Et ça fonctionne. Nos Bleus et Blancs se réveillent. Plus conquérants. Courageux. Une action dangereuse, une deuxième, un Mehdi Chahiri qui est venu du National pour dynamiter les défenses et qui le fait très bien. Liénard rentre, le chouchou revient dans sa maison. Il harangue le public et même si on n’est pas 25 000, on a envie d’y croire. Et soudain, comme s’il pouvait en être autrement, notre numéro 11 emblématique récupère un ballon sur le côté droit. Il se remet sur son pied gauche et adresse un centre comme on n’en avait pas vu depuis 80 minutes. Stefan Mitrovic, capitaine courage si souvent critiqué, s’élève dans les cieux strasbourgeois et place un coup de tête qui fait trembler les filets. Pour la première fois depuis 7 mois, tout un peuple s’est levé à l’unisson. Pas d’embrassades dans les tribunes, mais un long regard entre mon père et moi. Dans lequel a défilé mes craintes pour lui de choper un virus qui pourrait lui faire du mal, le plaisir de retrouver du football et de se retrouver tous les deux, à nouveaux seuls au monde et ensemble, regardant l’équipe qu’on aime.
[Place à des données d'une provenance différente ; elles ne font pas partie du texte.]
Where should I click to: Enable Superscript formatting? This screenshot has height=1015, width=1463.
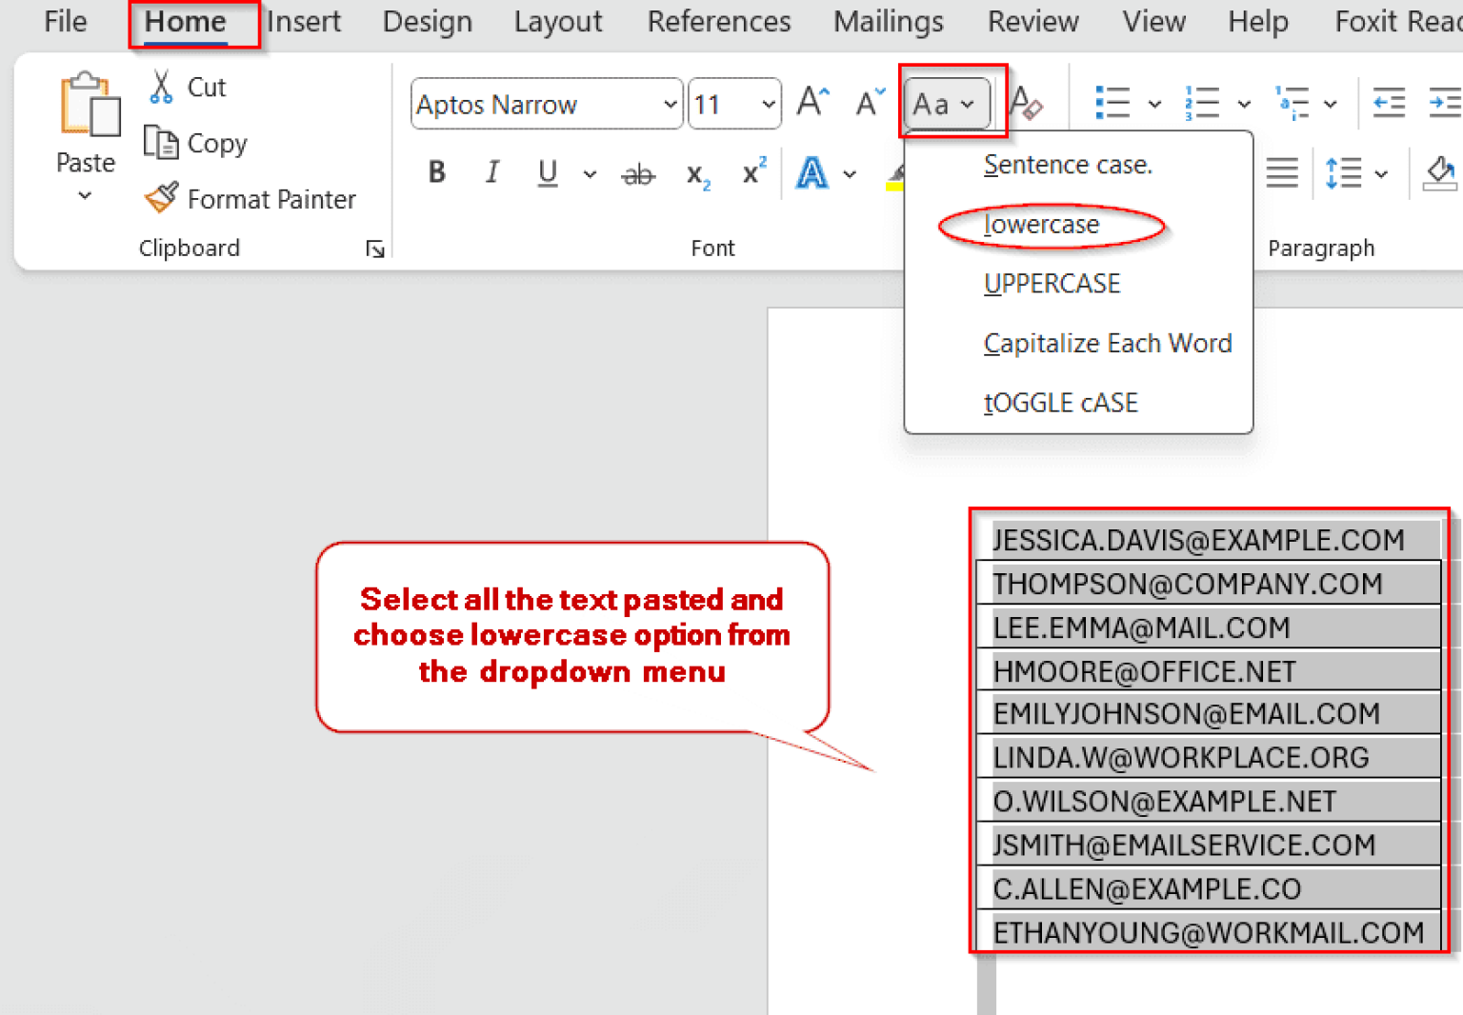tap(752, 172)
« Stefan… Mitrovic » résonna quatre fois, avant un « Merci ! … De rien ! » qui tonna dans l’après-midi strasbourgeoise. Trois mots qui nous avaient tellement manqué. La fin du match aurait pu nous réserver une mauvaise surprise comme trois autres buts marqués, mais l’essentiel est là : Strasbourg remporte son premier match depuis 7 mois et lance enfin sa saison !

Partie 3 : le meilleur reste à venir

Le troisième match de nos p’tits Bleus est cet aprèm. S’avance face à nous Lille, un adversaire d’un tout autre calibre que Dijon. Le Racing est toujours aussi peu efficace devant qu’il est friable derrière. Mais il y a motif d’espoir. Cette fois-ci, dimanche 4 octobre, il pourra enfin compter sur son Mur bleu ! 1 700 personnes retourneront dans le Kop pour pousser, chanter, siffler l’équipe adverse et encourager leur équipe de coeur.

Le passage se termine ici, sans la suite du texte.